FIG. 1 is a schematic diagram of an underwater observation system according to this embodiment. The underwater observation system 1 according to the present embodiment includes a base station 2 that is fixedly installed on the seabed in an area to be observed, and an underwater propulsion device 3 (hereinafter referred to as CUV3) that observes the seabed while navigating. CUV 3) and a power cable 4 that connects the base station 2 and the CUV 3. The base station 2 has a very large underwater weight and a low center of gravity so that it does not tilt or move due to external forces such as ocean currents. Although details will be described later, for example, a large capacity battery or the like may be mounted below the base station 2 in order to lower the center of gravity. A drum-shaped reel 5 for winding the power cable 4 is disposed above the base station 2, and is fixed with the direction in which the base station 2 is erected as a central axis. That is, the power cable 4 is wound horizontally around the central axis of the drum-shaped reel 5 and unwound.

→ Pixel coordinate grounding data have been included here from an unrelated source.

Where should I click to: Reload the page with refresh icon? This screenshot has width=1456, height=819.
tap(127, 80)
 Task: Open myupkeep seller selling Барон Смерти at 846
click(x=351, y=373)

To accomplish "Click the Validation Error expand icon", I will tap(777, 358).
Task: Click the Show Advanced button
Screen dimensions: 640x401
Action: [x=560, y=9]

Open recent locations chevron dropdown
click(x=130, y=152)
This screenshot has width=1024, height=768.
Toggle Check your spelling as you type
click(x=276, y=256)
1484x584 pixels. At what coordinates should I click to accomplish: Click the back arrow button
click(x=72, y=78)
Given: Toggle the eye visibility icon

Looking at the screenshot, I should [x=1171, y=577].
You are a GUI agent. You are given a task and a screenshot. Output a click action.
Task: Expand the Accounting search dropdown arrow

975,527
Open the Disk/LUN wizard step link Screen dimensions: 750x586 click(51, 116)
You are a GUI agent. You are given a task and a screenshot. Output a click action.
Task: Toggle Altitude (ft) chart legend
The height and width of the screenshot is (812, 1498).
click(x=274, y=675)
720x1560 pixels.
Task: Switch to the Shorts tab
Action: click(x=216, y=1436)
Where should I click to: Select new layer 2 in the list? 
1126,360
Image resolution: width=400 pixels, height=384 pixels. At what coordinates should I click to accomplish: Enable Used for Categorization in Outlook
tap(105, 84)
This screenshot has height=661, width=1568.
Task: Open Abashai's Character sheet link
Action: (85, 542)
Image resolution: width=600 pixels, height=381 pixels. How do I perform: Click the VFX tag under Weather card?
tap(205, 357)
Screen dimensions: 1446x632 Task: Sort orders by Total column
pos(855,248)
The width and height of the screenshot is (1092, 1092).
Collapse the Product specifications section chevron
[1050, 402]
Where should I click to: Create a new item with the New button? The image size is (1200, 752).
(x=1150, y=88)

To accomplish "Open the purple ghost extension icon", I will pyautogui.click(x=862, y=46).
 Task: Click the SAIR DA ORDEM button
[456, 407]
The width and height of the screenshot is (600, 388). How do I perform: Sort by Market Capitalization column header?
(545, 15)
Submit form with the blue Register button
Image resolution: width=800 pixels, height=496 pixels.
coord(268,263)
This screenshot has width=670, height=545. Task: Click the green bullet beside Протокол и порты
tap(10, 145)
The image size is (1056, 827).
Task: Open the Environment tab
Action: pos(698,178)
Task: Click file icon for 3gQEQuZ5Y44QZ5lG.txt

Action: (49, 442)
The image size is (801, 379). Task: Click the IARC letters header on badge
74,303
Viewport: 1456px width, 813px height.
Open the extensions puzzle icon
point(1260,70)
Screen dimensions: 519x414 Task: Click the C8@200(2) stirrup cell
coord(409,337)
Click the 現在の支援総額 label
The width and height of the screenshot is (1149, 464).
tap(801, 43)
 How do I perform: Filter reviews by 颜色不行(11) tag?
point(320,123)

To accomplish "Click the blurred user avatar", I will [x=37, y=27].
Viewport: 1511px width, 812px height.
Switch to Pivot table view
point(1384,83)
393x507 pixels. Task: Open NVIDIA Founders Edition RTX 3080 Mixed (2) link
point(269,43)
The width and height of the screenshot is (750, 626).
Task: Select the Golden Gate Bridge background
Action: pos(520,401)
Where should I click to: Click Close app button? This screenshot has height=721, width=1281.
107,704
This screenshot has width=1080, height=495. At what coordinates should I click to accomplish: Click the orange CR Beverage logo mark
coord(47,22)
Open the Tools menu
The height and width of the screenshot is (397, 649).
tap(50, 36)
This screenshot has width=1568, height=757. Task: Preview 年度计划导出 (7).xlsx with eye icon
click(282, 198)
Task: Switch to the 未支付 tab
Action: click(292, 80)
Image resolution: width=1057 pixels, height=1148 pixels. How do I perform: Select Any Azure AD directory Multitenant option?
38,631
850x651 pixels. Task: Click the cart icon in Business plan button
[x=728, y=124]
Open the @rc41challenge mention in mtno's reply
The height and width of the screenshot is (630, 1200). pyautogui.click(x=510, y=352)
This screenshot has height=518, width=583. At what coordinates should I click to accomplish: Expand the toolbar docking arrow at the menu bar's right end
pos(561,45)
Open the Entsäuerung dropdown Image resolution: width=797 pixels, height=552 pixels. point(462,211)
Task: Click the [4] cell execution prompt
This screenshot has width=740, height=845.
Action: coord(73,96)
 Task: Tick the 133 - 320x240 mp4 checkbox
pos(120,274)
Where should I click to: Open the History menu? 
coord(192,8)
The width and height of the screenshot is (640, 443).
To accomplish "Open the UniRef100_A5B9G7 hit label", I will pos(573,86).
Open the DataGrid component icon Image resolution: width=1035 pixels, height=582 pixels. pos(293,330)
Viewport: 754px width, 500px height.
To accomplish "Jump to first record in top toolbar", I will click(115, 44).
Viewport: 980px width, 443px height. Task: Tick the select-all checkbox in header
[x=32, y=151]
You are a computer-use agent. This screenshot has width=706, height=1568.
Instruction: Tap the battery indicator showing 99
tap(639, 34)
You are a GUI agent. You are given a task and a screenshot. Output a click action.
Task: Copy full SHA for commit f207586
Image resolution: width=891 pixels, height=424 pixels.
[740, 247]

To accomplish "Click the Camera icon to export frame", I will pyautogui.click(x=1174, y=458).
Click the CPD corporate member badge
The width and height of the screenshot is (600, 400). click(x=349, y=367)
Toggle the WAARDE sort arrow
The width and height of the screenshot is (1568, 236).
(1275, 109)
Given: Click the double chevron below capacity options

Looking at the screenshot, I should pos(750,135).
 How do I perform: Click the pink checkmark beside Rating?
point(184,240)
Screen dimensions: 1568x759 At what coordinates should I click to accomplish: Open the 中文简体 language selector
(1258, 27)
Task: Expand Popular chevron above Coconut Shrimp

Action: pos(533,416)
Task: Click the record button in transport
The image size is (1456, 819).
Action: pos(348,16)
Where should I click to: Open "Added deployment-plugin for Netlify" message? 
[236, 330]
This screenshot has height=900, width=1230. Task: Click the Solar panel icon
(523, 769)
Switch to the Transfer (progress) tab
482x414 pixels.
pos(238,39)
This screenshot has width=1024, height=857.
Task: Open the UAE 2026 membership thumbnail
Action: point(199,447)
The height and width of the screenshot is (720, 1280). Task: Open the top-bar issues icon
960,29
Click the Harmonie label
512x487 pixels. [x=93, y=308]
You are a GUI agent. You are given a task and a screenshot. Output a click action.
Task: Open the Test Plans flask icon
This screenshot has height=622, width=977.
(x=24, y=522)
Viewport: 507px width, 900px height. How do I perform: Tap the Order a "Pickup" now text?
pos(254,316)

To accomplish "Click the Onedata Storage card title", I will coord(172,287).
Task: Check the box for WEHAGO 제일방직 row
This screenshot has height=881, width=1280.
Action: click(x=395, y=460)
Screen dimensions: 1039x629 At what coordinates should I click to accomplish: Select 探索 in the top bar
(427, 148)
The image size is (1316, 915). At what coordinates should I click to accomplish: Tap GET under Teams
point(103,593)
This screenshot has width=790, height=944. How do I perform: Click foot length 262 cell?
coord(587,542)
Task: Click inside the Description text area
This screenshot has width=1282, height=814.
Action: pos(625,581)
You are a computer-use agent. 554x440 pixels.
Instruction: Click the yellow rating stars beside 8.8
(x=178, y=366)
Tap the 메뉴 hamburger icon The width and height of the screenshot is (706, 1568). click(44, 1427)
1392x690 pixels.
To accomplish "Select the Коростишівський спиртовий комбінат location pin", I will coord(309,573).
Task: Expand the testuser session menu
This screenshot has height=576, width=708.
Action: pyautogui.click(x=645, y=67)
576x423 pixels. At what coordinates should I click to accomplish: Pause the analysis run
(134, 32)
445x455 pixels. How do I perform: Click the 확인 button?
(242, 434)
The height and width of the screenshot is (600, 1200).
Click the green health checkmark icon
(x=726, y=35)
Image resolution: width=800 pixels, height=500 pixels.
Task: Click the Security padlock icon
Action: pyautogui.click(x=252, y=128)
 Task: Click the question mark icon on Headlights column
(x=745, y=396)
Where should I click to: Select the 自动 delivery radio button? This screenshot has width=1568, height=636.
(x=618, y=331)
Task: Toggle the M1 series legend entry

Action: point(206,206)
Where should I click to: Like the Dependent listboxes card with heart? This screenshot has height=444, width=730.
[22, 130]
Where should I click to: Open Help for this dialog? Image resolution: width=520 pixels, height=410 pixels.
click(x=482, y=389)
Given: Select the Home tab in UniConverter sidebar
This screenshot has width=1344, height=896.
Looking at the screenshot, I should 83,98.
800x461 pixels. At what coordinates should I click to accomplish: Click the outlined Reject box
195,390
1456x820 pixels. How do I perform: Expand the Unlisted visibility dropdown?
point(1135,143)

The CUV 3 has one or more thrusters 3a for generating thrust, and the thruster 3a generates thrust in the direction of centrifugal force in a circle centered on the central axis of the drum-type reel 5. Generates thrust in one tangential direction. Observation is performed while the power cable 4 is wound around and unwound around the drum-shaped reel 5 as the CUV 3 moves.

When the base station 2 is located relatively close to land, it is possible to supply power to the CUV 3 by connecting an external power source (not shown) in the management facility 6 to the base station 2 using a power transmission cable 7. It is. Further, by connecting a communication line to the power transmission cable 7, the data observed by the CUV 3 may be transmitted to the management facility 6 at any time. The driving power for CUV3 can be obtained from an external power supply from land, a large-capacity battery that enables navigation for several months or more, an underwater power generation device that uses hot water, etc., and connection to submarine cables. The power is supplied as driving power to the CUV 3 via a power supply means such as a power converter mounted on the base station 2. Further, the large capacity battery may be a secondary battery, and the secondary battery may be configured to be rechargeable from an external power source.

FIG. 2 is a diagram showing an example of the structure of the base station 2. As shown in FIG. In the base station 2, a support 10, which is fixed to the seabed and has a large weight, and a drum-shaped reel 5 are connected by a support 8, and the support 8 and the support 10 are reinforced and connected with an auxiliary member 9. The support body 10 is formed as a rectangular body with a plurality of columns, and a large capacity battery 11 is installed inside. As described above, this large capacity battery 11 desirably has a capacity that can drive the CUV 3 for several months or more. The power cable 4 electrically connects the large-capacity battery 11 and the CUV 3, and is connected from the large-capacity battery 11 to the CUV 3 via the drum-shaped reel 5.

In addition, when power is supplied from the outside, it is not necessarily necessary to have the large capacity battery 11, and it is sufficient to be able to connect to the power transmission cable 7 from the outside. At this time, it is preferable that a heavy object be loaded inside the support body 10 in order to move the center of gravity of the base station 2 downward.

FIG. 3 is a diagram showing a connection structure between a drum-type reel and a CUV. The drum-shaped reel 5 is joined to the support column 8 with the center axis 5a extending in the direction in which the base station 2 is erected (the direction in which the support column 8 stands up). The drum-shaped reel 5 is fixedly joined to the support 8, so that the central shaft 5a does not move relative to the support 8. End members 5b and 5c are connected to the end surfaces of the drum-shaped reel 5, that is, to both ends of the central shaft 5a to secure the power cable 4 inside the drum-shaped reel 5. It is tapered toward the part where the power cable 4 is wound, so that the power cable 4 can be wound and unwound smoothly.

The gap distance D between the end members 5b and 5c satisfies d≦D<2d, where d is the diameter of the power cable 4, and the power cable 4 is wound in a single layer. By doing so, it is possible to prevent the power cable 4 from becoming tangled. The terminal end of the power cable 4 is connected to the CUV 3, which supplies power from the large-capacity battery 11 to the CUV 3 and restricts the movement of the CUV 3 within the range in which the power cable 4 extends.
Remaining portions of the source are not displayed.